Pemerintah kembali menyalurkan bantuan sosial Program Keluarga Harapan (PKH) untuk tahap kedua yang dijadwalkan cair pada April 2026. Informasi mengenai distribusi bantuan ini menjadi kabar penting bagi keluarga penerima manfaat (KPM) di seluruh Indonesia.
Penyaluran dana bantuan ini dilansir dari Bansos bertujuan untuk menyokong kebutuhan dasar keluarga yang terdaftar dalam sistem data kemiskinan. Masyarakat diimbau untuk memantau jadwal dan status kepesertaan agar proses pengambilan dana berjalan lancar.
Distribusi dana bansos PKH untuk periode April 2026 dilaporkan telah dimulai secara bertahap sejak Senin, 13 April 2026. Proses pengiriman dana dilakukan melalui jaringan Bank Himbara serta kantor pos yang tersebar di berbagai wilayah.

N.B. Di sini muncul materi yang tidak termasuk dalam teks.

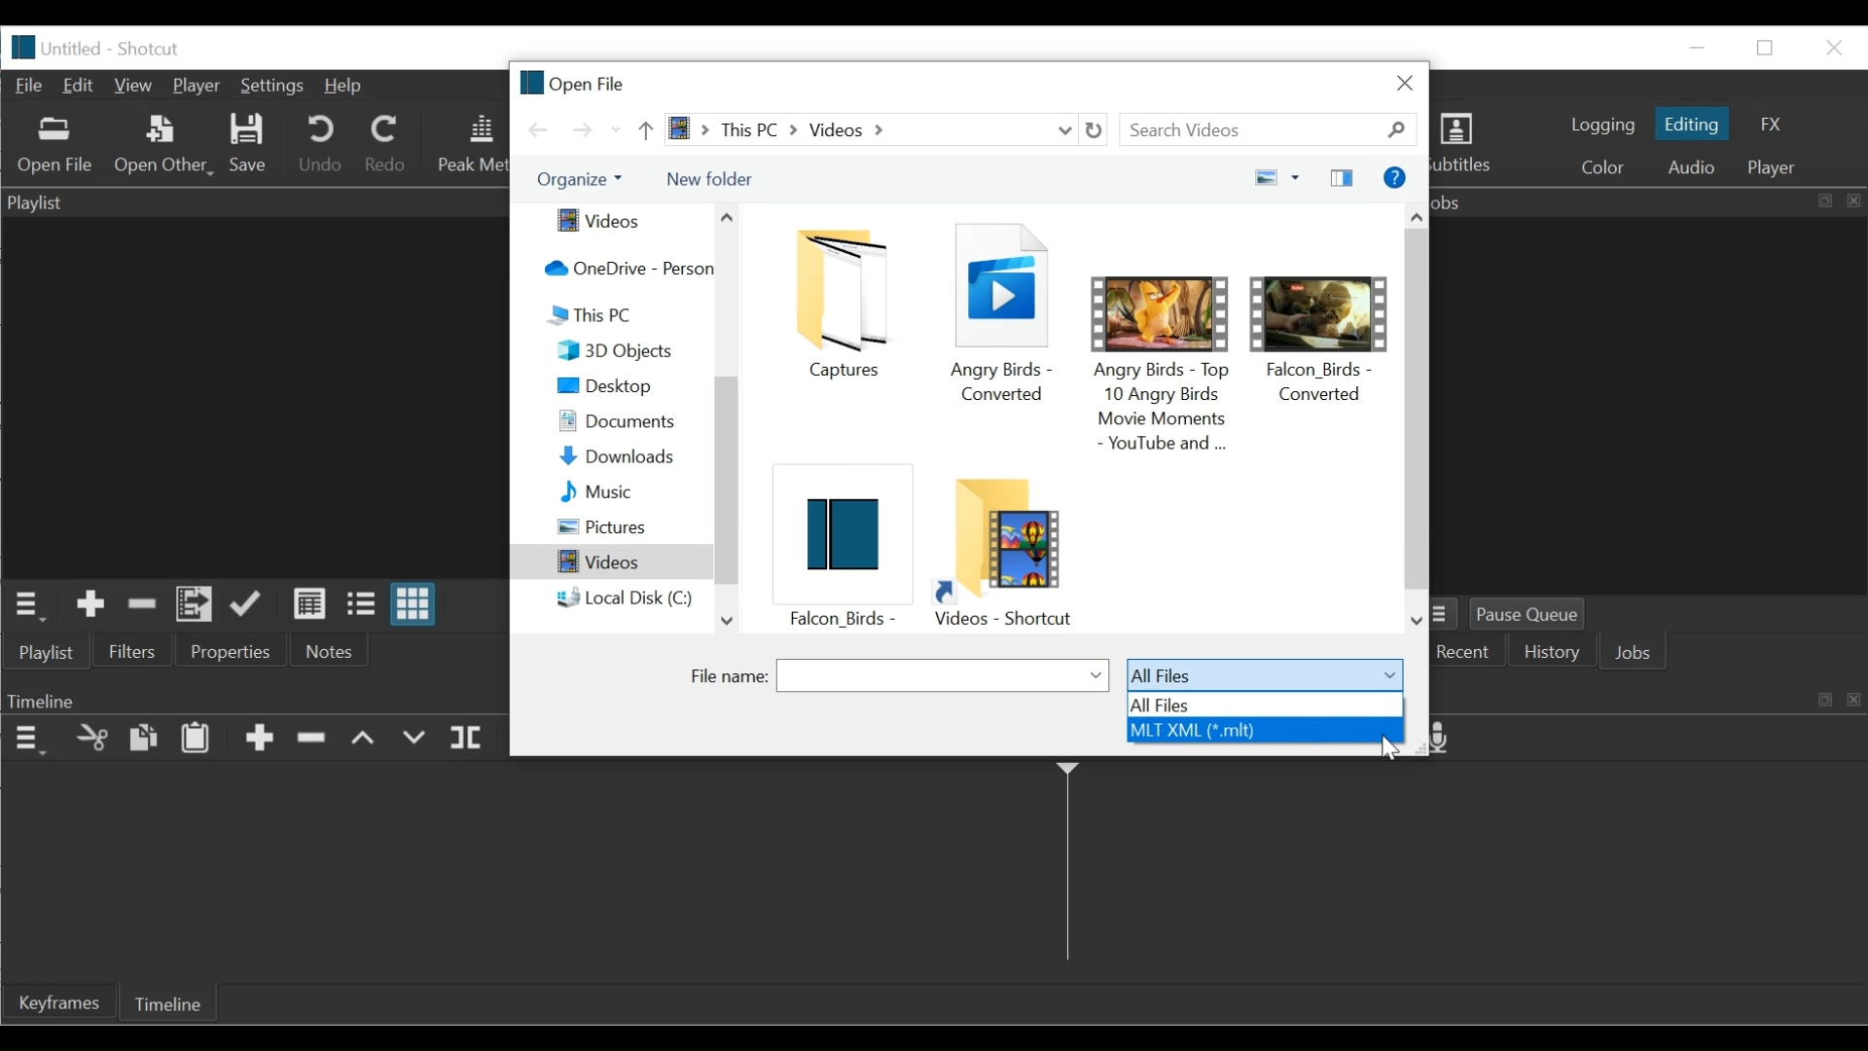 This screenshot has width=1868, height=1051. I want to click on History, so click(1555, 654).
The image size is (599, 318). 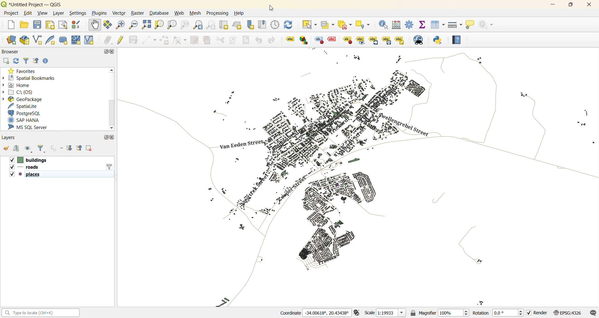 I want to click on zoom layer, so click(x=171, y=25).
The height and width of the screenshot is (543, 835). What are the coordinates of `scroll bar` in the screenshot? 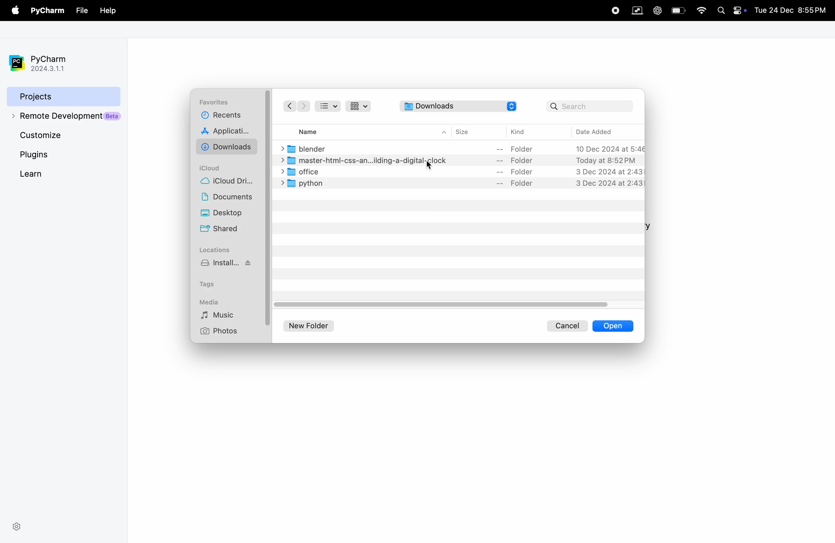 It's located at (439, 305).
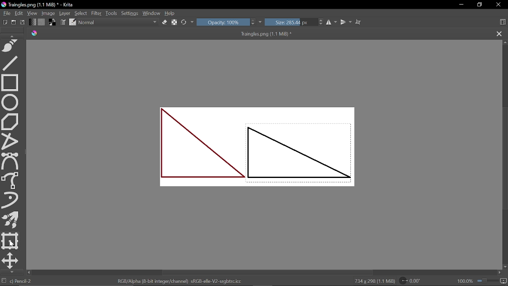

Penting untuk dicatat bahwa waktu pencairan di setiap daerah tidak dilakukan secara serentak. Perbedaan jadwal ini bergantung pada kebijakan teknis di masing-masing wilayah, sehingga KPM perlu melakukan pengecekan mandiri melalui kanal resmi Kementerian Sosial.
Panduan Cek Status Penerima Bansos
Masyarakat dapat memastikan status kepesertaan mereka melalui dua jalur utama, yakni situs web resmi Kementerian Sosial dan aplikasi seluler khusus. Pengecekan ini diperlukan untuk mengonfirmasi apakah nama penerima masih terdaftar dalam daftar salur tahap ini.
Langkah pengecekan melalui Aplikasi Cek Bansos diawali dengan mengunduh aplikasi di Google PlayStore. Pengguna harus masuk menggunakan nama pengguna dan kata sandi yang telah didaftarkan sebelumnya di sistem Kemensos.
Bagi yang belum memiliki akun, proses registrasi diwajibkan dengan mengisi data identitas sesuai Nomor Induk Kependudukan (NIK). Setelah akun aktif, pilih menu Cek Bansos dan masukkan data wilayah domisili sesuai dengan alamat pada KTP.
Setelah memasukkan nama lengkap dan kode verifikasi yang muncul di layar, klik tombol Cari Data. Sistem akan memproses pencocokan identitas dengan pangkalan data penerima manfaat yang berhak menerima dana bantuan pada April 2026.
Rincian Nominal Bantuan PKH Berdasarkan Kategori
Besaran dana yang diterima oleh setiap KPM ditentukan berdasarkan kategori anggota keluarga yang terdaftar. Pemerintah menetapkan nilai bantuan yang bervariasi mulai dari komponen kesehatan, pendidikan, hingga kesejahteraan sosial.
| Kategori Penerima | Dana per Tahap | Total per Tahun |
|---|---|---|
| Ibu Hamil atau Nifas | Rp 750.000 | Rp 3.000.000 |
| Anak Usia Dini (0-6 Tahun) | Rp 750.000 | Rp 3.000.000 |
| Siswa SD atau Sederajat | Rp 225.000 | Rp 900.000 |
| Siswa SMP atau Sederajat | Rp 375.000 | Rp 1.500.000 |
| Siswa SMA atau Sederajat | Rp 500.000 | Rp 2.000.000 |
| Penyandang Disabilitas Berat | Rp 600.000 | Rp 2.400.000 |
| Lanjut Usia (Lansia) | Rp 600.000 | Rp 2.400.000 |
Kementerian Sosial menyarankan agar penerima manfaat menggunakan dana tersebut sesuai dengan peruntukannya, terutama untuk mendukung pemenuhan gizi dan kelancaran pendidikan anak-anak dalam keluarga penerima bantuan tersebut.
KPM diharapkan terus memonitor saluran informasi resmi dari otoritas terkait guna mendapatkan pembaruan data atau perubahan teknis terkait mekanisme penyaluran di lapangan selama periode April 2026.